As Roofermann had said the existing asphalt cap shingles could have been removed and the rubber ran over that small rise/parapet, then re capped. Creating a water shedding barrier that asphalt roof logics are based on. That alone probably would have solved any problems your seeing. 
Another thing I see is the pipe penetration flashing being an issue. Most field flashings require 2 layers and have specs on height above deck and amount of material on the deck surface. It looks like the cover strip product they used is already spanning in the direction change. I'd doesn't look like it will stay adhered.
Im not sure of the dimensions of the roof area but I would have used one continuous piece of rubber and not seamed in a bunch of small scraps. Seams can fail in time, especially when not detailed properly. 
I hope it all gets resolved


----------



## Roof Question1234 (Oct 26, 2021)

I don’t think he tried to get the caps til the day the work was to be done and ended up getting “inventive” when he realized they would need to be ordered.

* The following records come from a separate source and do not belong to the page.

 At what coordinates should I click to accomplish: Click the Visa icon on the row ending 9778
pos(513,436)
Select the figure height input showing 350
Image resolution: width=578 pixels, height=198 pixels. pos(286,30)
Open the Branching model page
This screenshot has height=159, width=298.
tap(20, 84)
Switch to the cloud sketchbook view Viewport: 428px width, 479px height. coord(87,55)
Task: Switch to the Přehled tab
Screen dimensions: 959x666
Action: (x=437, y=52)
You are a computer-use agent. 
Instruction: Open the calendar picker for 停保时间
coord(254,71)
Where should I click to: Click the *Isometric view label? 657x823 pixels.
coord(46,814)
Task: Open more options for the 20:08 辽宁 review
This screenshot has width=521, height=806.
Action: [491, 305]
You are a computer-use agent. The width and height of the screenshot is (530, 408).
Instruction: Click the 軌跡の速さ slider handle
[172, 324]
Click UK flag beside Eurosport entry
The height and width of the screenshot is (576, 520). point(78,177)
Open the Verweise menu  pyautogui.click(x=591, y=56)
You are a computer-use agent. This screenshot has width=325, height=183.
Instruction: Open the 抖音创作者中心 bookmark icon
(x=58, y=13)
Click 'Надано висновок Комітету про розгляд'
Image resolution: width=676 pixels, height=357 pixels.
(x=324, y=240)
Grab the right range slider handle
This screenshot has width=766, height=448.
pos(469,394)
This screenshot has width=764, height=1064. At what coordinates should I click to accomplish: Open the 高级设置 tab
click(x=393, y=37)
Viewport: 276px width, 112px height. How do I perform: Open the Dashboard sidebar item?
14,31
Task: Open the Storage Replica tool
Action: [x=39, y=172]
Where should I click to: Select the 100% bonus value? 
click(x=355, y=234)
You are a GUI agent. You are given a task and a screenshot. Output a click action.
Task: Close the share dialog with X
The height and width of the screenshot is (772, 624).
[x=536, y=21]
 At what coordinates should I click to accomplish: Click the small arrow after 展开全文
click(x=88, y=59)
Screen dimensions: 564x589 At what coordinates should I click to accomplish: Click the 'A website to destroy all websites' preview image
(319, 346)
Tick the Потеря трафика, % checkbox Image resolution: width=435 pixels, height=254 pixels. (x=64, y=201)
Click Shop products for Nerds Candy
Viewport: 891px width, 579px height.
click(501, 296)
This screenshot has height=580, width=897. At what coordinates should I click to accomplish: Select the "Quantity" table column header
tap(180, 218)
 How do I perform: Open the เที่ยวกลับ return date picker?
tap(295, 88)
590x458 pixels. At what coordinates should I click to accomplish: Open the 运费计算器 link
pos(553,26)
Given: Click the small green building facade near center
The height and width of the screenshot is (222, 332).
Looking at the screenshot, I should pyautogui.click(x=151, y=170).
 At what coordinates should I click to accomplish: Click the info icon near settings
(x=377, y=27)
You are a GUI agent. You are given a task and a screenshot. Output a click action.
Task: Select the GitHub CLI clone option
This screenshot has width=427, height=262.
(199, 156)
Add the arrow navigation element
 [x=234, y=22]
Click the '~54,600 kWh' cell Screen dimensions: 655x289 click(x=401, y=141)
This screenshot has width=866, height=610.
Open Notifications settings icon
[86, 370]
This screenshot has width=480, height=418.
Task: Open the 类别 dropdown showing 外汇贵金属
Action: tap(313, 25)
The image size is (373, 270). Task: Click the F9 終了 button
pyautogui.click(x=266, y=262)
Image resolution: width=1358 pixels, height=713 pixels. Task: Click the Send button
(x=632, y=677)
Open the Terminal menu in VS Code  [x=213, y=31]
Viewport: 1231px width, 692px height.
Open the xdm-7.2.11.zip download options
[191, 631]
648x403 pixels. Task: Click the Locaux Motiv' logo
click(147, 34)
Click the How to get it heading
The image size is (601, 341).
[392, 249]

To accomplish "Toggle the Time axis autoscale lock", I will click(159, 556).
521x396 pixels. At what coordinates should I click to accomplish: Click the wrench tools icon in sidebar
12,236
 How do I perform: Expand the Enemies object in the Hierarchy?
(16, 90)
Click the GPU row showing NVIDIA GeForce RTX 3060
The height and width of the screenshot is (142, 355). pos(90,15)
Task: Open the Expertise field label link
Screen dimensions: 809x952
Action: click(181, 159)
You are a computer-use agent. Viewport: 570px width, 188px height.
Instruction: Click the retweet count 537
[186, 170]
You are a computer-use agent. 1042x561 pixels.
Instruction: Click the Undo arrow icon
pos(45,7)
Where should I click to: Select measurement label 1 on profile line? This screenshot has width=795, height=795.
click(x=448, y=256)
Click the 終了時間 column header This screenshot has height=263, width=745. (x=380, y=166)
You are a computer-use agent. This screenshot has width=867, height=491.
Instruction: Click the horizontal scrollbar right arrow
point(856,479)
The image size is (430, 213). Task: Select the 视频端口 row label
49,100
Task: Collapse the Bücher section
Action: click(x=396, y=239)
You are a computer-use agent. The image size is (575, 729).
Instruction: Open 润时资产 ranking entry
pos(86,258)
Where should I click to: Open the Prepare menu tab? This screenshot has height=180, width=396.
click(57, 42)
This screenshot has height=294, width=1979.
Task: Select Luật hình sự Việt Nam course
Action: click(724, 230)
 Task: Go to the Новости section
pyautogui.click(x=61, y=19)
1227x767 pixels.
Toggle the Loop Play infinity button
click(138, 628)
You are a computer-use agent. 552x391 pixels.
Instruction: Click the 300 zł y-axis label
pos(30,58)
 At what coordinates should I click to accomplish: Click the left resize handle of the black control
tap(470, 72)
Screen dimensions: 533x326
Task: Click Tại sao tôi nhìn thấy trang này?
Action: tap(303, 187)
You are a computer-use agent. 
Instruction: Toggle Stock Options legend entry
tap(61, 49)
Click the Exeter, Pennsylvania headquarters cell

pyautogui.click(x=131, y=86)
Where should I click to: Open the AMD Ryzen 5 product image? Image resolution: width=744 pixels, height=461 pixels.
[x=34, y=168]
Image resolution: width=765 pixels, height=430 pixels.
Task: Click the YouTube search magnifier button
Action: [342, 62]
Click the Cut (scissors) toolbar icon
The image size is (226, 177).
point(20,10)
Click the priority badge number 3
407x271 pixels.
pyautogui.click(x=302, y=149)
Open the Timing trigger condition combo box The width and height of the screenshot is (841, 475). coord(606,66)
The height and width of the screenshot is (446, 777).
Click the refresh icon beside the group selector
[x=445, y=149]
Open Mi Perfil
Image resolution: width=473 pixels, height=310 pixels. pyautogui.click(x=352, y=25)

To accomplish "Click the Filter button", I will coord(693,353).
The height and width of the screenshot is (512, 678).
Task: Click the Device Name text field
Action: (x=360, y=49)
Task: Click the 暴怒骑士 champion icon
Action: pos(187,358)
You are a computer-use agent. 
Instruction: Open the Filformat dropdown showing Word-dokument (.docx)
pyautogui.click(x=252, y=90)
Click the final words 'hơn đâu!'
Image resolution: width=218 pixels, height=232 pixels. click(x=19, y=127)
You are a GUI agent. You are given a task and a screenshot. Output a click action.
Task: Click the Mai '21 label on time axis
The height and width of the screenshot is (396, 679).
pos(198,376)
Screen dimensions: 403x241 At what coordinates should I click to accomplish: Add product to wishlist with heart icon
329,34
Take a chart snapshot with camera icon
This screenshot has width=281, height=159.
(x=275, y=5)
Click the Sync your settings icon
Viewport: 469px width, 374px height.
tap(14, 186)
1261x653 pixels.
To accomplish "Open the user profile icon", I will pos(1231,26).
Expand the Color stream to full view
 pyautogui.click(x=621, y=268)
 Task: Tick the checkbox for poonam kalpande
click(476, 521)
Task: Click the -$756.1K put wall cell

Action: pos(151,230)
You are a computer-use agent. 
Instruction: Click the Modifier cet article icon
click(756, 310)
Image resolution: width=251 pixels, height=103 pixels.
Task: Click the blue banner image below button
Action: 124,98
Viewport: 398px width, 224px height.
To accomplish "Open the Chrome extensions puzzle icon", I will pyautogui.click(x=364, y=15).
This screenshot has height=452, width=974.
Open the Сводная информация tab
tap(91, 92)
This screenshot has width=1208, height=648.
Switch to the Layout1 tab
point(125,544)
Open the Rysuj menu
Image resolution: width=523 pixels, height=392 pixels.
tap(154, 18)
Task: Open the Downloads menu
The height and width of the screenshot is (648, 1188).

The roof is about 16’ x 9’ so I was pretty surprised by the # of seams as well. I’m feeling pretty burned despite the fact that he claims to want to make it right… there’s missing sheathing… how now can that be fixed without tearing it all off and starting over? He came by today and what he wants to do is cut back the upper right corner (pic of ponding) and put in another layer (or 4 I’m assuming since what he put up was only 1/4”) of foam board to make the ponding area level to the rest of the roof… remove the termination bar and caps and extend the epdm past the ridgeline and recap… but the next rub is I asked him 3 days ago if I should order the caps and he said he could probably get them and he would check. I had them in my online cart and ready to be delivered on the 5th nov… today he said he could only get the single layer cap in my color… but I know they don’t make a single layer cap in my color, they do make a 3 tab in a color kinda close which is what I’m guessing he’s planning on using. I told my wife and she… well, he’d do well to avoid her but needless to say I’ve ordered the caps but they won’t be her til nov 12th now and he plans on doing this next weekend… at this point I’ll tarp it when he’s done and install the caps myself when they come in… sorry for the long read, I actually scaled this post back quite a bit from the original book length rant. I just want a roof I can trust and this nightmare to be over…


----------



## Roof Question1234 (Oct 26, 2021)

also when he came by today all he did was caulk the edge again and sweep off the pond… it’s supposed to rain this weekend and a sense of doom is looming


----------



## Roof Question1234 (Oct 26, 2021)

leaking again… also Deerfly totally called it… the installer is a relative of the owner. Dom’t know how I got so lucky..


----------